## Exercise:
Retype the full set of records. Keep every character identical.
+-------+
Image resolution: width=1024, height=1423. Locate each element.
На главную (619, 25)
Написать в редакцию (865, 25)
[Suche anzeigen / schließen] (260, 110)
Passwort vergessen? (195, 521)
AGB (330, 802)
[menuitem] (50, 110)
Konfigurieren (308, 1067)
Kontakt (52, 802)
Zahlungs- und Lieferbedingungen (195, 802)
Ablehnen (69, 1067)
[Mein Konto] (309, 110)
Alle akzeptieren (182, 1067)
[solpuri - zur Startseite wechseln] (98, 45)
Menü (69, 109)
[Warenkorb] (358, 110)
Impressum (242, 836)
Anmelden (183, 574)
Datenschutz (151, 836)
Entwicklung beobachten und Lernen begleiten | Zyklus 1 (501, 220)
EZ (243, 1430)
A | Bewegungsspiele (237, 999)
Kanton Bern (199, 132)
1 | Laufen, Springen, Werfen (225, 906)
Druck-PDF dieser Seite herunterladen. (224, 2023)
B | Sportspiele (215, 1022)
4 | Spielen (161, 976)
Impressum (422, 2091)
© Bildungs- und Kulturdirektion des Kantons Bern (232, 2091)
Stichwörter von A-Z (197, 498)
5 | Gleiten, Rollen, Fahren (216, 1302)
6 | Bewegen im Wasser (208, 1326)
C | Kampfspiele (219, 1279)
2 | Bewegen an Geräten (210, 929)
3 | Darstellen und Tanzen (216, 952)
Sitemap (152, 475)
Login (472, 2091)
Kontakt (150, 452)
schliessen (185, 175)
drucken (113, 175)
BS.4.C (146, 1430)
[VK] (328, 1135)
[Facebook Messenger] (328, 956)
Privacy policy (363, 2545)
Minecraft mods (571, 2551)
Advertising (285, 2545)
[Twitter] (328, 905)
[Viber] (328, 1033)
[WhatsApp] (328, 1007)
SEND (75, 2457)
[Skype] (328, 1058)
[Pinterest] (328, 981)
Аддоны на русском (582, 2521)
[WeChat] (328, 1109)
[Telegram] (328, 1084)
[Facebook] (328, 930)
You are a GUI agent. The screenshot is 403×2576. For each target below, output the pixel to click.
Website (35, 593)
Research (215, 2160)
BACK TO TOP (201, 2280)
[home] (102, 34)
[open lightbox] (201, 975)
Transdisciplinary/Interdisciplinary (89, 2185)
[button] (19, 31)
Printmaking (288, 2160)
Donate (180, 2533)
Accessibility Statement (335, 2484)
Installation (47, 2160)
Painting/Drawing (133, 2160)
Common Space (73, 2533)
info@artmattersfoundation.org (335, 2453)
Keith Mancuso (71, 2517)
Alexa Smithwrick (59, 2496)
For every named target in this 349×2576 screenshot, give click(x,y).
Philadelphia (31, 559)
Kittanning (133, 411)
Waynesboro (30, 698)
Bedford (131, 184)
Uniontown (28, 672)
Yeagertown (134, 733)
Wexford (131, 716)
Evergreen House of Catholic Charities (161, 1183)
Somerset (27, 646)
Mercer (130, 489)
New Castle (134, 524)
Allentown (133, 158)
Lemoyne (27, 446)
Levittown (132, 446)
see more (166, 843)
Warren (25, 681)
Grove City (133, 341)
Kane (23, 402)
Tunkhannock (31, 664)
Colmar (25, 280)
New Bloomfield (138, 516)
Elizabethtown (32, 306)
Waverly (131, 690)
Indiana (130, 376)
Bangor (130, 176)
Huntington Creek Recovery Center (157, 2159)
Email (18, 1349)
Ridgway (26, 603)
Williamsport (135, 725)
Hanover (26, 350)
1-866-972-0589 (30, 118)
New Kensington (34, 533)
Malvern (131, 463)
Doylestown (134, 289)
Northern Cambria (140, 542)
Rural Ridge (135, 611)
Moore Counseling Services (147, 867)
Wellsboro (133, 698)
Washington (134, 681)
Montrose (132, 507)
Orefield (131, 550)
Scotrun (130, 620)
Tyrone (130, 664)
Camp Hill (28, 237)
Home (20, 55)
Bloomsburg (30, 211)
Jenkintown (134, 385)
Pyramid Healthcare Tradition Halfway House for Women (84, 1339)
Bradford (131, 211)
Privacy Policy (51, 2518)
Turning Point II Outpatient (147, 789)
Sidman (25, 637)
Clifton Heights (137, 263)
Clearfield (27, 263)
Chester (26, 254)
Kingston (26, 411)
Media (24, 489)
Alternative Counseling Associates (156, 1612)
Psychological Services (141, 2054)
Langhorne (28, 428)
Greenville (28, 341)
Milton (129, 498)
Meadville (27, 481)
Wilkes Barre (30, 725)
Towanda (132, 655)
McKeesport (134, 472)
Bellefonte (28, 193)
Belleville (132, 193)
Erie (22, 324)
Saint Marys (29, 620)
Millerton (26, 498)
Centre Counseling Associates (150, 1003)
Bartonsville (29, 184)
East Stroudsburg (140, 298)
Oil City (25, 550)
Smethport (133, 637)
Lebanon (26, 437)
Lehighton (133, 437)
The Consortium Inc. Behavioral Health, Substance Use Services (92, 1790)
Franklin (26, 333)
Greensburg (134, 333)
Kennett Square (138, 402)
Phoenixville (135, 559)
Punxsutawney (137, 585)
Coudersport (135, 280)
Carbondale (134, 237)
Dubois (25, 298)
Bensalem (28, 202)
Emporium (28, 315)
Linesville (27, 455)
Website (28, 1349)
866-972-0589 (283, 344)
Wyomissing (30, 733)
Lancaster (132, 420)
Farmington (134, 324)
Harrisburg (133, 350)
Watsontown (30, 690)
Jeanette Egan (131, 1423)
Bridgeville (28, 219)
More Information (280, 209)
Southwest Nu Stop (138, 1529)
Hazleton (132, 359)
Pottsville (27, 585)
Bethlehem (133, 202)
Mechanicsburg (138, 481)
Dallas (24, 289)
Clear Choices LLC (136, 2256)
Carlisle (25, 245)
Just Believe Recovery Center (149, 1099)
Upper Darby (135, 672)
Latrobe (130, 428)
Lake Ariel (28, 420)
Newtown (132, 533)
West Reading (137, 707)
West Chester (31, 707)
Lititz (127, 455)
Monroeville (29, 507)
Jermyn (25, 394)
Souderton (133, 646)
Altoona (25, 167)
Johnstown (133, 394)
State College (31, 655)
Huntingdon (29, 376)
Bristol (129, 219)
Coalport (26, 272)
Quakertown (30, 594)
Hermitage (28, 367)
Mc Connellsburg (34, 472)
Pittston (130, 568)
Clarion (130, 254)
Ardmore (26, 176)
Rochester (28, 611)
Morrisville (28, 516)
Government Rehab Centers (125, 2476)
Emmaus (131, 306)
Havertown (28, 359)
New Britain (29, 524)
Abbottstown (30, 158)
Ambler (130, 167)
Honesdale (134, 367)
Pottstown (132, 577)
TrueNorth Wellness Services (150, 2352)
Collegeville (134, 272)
+-------+
## Answer to the exercise:
Image resolution: width=1024, height=1423. Locate each element.
На главную (619, 25)
Написать в редакцию (865, 25)
[Suche anzeigen / schließen] (260, 110)
Passwort vergessen? (195, 521)
AGB (330, 802)
[menuitem] (50, 110)
Konfigurieren (308, 1067)
Kontakt (52, 802)
Zahlungs- und Lieferbedingungen (195, 802)
Ablehnen (69, 1067)
[Mein Konto] (309, 110)
Alle akzeptieren (182, 1067)
[solpuri - zur Startseite wechseln] (98, 45)
Menü (69, 109)
[Warenkorb] (358, 110)
Impressum (242, 836)
Anmelden (183, 574)
Datenschutz (151, 836)
Entwicklung beobachten und Lernen begleiten | Zyklus 1 (501, 220)
EZ (243, 1430)
A | Bewegungsspiele (237, 999)
Kanton Bern (199, 132)
1 | Laufen, Springen, Werfen (225, 906)
Druck-PDF dieser Seite herunterladen. (224, 2023)
B | Sportspiele (215, 1022)
4 | Spielen (161, 976)
Impressum (422, 2091)
© Bildungs- und Kulturdirektion des Kantons Bern (232, 2091)
Stichwörter von A-Z (197, 498)
5 | Gleiten, Rollen, Fahren (216, 1302)
6 | Bewegen im Wasser (208, 1326)
C | Kampfspiele (219, 1279)
2 | Bewegen an Geräten (210, 929)
3 | Darstellen und Tanzen (216, 952)
Sitemap (152, 475)
Login (472, 2091)
Kontakt (150, 452)
schliessen (185, 175)
drucken (113, 175)
BS.4.C (146, 1430)
[VK] (328, 1135)
[Facebook Messenger] (328, 956)
Privacy policy (363, 2545)
Minecraft mods (571, 2551)
Advertising (285, 2545)
[Twitter] (328, 905)
[Viber] (328, 1033)
[WhatsApp] (328, 1007)
SEND (75, 2457)
[Skype] (328, 1058)
[Pinterest] (328, 981)
Аддоны на русском (582, 2521)
[WeChat] (328, 1109)
[Telegram] (328, 1084)
[Facebook] (328, 930)
You are a GUI agent. The screenshot is 403×2576. For each target below, output the pixel to click.
Website (35, 593)
Research (215, 2160)
BACK TO TOP (201, 2280)
[home] (102, 34)
[open lightbox] (201, 975)
Transdisciplinary/Interdisciplinary (89, 2185)
[button] (19, 31)
Printmaking (288, 2160)
Donate (180, 2533)
Accessibility Statement (335, 2484)
Installation (47, 2160)
Painting/Drawing (133, 2160)
Common Space (73, 2533)
info@artmattersfoundation.org (335, 2453)
Keith Mancuso (71, 2517)
Alexa Smithwrick (59, 2496)
For every named target in this 349×2576 screenshot, give click(x,y).
Philadelphia (31, 559)
Kittanning (133, 411)
Waynesboro (30, 698)
Bedford (131, 184)
Uniontown (28, 672)
Yeagertown (134, 733)
Wexford (131, 716)
Evergreen House of Catholic Charities (161, 1183)
Somerset (27, 646)
Mercer (130, 489)
New Castle (134, 524)
Allentown (133, 158)
Lemoyne (27, 446)
Levittown (132, 446)
see more (166, 843)
Warren (25, 681)
Grove City (133, 341)
Kane (23, 402)
Tunkhannock (31, 664)
Colmar (25, 280)
New Bloomfield (138, 516)
Elizabethtown (32, 306)
Waverly (131, 690)
Indiana (130, 376)
Bangor (130, 176)
Huntington Creek Recovery Center (157, 2159)
Email (18, 1349)
Ridgway (26, 603)
Williamsport (135, 725)
Hanover (26, 350)
1-866-972-0589 (30, 118)
New Kensington (34, 533)
Malvern (131, 463)
Doylestown (134, 289)
Northern Cambria (140, 542)
Rural Ridge (135, 611)
Moore Counseling Services (147, 867)
Wellsboro (133, 698)
Washington (134, 681)
Montrose (132, 507)
Orefield (131, 550)
Scotrun (130, 620)
Tyrone (130, 664)
Camp Hill (28, 237)
Home (20, 55)
Bloomsburg (30, 211)
Jenkintown (134, 385)
Pyramid Healthcare Tradition Halfway House for Women (84, 1339)
Bradford (131, 211)
Privacy Policy (51, 2518)
Turning Point II Outpatient (147, 789)
Sidman (25, 637)
Clifton Heights (137, 263)
Clearfield (27, 263)
Chester (26, 254)
Kingston (26, 411)
Media (24, 489)
Alternative Counseling Associates (156, 1612)
Psychological Services (141, 2054)
Langhorne (28, 428)
Greenville (28, 341)
Milton (129, 498)
Meadville (27, 481)
Wilkes Barre (30, 725)
Towanda (132, 655)
McKeesport (134, 472)
Bellefonte (28, 193)
Belleville (132, 193)
Erie (22, 324)
Saint Marys (29, 620)
Millerton (26, 498)
Centre Counseling Associates (150, 1003)
Bartonsville (29, 184)
East Stroudsburg (140, 298)
Oil City (25, 550)
Smethport (133, 637)
Lebanon (26, 437)
Lehighton (133, 437)
The Consortium Inc. Behavioral Health, Substance Use Services (92, 1790)
Franklin (26, 333)
Greensburg (134, 333)
Kennett Square (138, 402)
Phoenixville (135, 559)
Punxsutawney (137, 585)
Coudersport (135, 280)
Carbondale (134, 237)
Dubois (25, 298)
Bensalem (28, 202)
Emporium (28, 315)
Linesville (27, 455)
Website (28, 1349)
866-972-0589 (283, 344)
Wyomissing (30, 733)
Lancaster (132, 420)
Farmington (134, 324)
Harrisburg (133, 350)
Watsontown (30, 690)
Jeanette Egan (131, 1423)
Bridgeville (28, 219)
More Information (280, 209)
Southwest Nu Stop (138, 1529)
Hazleton (132, 359)
Pottsville (27, 585)
Bethlehem (133, 202)
Mechanicsburg (138, 481)
Dallas (24, 289)
Clear Choices LLC (136, 2256)
Carlisle (25, 245)
Just Believe Recovery Center (149, 1099)
Upper Darby (135, 672)
Latrobe (130, 428)
Lake Ariel (28, 420)
Newtown (132, 533)
West Reading (137, 707)
West Chester (31, 707)
Lititz (127, 455)
Monroeville (29, 507)
Jermyn (25, 394)
Souderton (133, 646)
Altoona (25, 167)
Johnstown (133, 394)
State College (31, 655)
Huntingdon (29, 376)
Bristol (129, 219)
Coalport (26, 272)
Quakertown (30, 594)
Hermitage (28, 367)
Mc Connellsburg (34, 472)
Pittston (130, 568)
Clarion (130, 254)
Ardmore (26, 176)
Rochester (28, 611)
Morrisville (28, 516)
Government Rehab Centers (125, 2476)
Emmaus (131, 306)
Havertown (28, 359)
New Britain (29, 524)
Abbottstown (30, 158)
Ambler (130, 167)
Honesdale (134, 367)
Pottstown (132, 577)
TrueNorth Wellness Services (150, 2352)
Collegeville (134, 272)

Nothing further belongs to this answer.